What you have to do: Copy the part of the review excerpt below that starts with "Post-rebuttal Meta-Reviews" and goes on through "for your decision.", word for word.

Source extract:
>>>

Q3 [R2]. Ablation experiment, such as with or without manifold mixup, age. A: We train our model without manifold mixup and age, respectively, the corresponding C-indices are 0.771 and 0.763 for in-house dataset, and 0.752 and 0.746 for independent testing dataset (BraTS’19).
Q4 [R2]. Limitation of the proposed method. A: Currently, three tumor types are adopted, which can be further divided into 6 types by considering grades, i.e., O2, O3, A2, A3, A4, and GBM (O: Oligodendroglioma, A: Astrocytoma, GBM: Glioblastoma). Since the prognosis varies across different grades, our method still has large space for improvement.
Q5 [R3]. How are the tumor masks available to the network? A: The tumor masks are manually labeled and can also be generated by tumor segmentation methods.
Q6 [R3] Coding of tumor position. A: If a block contains part of the tumor, then the corresponding bit is set to 1. To make more precision position coding, one way is to use small blocks, and the other way proposed by Reviewer 3, which uses soft assignment, is better.
Q7 [RM, R1, R2, R3]. Reproducibility. A: We have upload the code for review purpose at https://anonymous.4open.science/r/OSPred and will officially release the code at the earliest time after acceptance.
Post-rebuttal Meta-Reviews
Meta-review # 1 (Primary)
- Please provide your assessment of the paper taking all information into account, including rebuttal. Highlight the key strengths and weaknesses of the paper, clarify how you reconciled contrasting review comments and scores, indicate if concerns were successfully addressed in the rebuttal, and provide a clear justification of your decision. If you disagree with some of the (meta)reviewer statements, you can indicate so in your meta-review. Please make sure that the authors, program chairs, and the public can understand the reason for your decision.

<<<

Record excerpts:
>>>

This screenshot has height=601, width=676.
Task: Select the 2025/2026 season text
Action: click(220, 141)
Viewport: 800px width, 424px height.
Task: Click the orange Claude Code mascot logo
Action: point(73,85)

<<<

Expected output:
Post-rebuttal Meta-Reviews
Meta-review # 1 (Primary)
- Please provide your assessment of the paper taking all information into account, including rebuttal. Highlight the key strengths and weaknesses of the paper, clarify how you reconciled contrasting review comments and scores, indicate if concerns were successfully addressed in the rebuttal, and provide a clear justification of your decision. If you disagree with some of the (meta)reviewer statements, you can indicate so in your meta-review. Please make sure that the authors, program chairs, and the public can understand the reason for your decision.